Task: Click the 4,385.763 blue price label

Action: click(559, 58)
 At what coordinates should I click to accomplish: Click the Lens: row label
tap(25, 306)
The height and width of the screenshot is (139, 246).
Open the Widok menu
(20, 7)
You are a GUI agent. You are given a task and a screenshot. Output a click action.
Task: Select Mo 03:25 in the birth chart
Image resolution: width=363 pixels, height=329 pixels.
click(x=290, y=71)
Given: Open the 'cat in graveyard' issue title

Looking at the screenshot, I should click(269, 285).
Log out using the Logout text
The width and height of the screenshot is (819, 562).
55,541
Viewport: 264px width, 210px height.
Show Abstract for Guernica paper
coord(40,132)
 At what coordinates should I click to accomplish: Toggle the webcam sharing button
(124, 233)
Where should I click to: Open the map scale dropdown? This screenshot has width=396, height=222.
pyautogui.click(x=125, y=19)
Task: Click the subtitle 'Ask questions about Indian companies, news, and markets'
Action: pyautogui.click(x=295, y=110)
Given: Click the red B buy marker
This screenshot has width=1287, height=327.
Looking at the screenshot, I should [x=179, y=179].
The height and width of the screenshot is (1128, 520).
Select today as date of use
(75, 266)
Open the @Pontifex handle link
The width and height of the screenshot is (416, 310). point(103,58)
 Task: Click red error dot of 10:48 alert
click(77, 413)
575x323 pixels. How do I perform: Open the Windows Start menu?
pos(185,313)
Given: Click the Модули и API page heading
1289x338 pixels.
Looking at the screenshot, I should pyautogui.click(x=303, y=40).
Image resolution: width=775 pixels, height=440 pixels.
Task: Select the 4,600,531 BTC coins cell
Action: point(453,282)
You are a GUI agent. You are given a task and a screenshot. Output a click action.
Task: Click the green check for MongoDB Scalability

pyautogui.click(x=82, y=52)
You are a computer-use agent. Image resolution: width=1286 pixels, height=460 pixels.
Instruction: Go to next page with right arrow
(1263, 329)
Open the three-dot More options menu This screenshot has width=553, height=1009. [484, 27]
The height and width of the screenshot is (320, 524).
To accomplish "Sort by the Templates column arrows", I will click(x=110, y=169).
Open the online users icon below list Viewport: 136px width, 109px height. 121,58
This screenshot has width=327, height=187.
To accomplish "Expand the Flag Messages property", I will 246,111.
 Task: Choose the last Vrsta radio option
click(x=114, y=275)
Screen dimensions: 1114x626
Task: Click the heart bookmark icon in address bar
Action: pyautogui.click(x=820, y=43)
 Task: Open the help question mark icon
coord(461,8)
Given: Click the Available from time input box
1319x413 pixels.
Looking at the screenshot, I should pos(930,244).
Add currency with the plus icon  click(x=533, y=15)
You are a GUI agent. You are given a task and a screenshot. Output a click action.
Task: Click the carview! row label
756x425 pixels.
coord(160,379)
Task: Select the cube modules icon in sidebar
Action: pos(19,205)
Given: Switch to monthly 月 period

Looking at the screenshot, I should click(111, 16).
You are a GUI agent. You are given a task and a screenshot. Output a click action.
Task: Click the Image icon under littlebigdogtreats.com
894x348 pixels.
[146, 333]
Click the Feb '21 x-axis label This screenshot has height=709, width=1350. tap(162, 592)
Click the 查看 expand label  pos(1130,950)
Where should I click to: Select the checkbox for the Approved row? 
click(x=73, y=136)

* Task objective *
State how many lines in the material contain "Viewport", giving nothing besides the count.

* Finished task *
2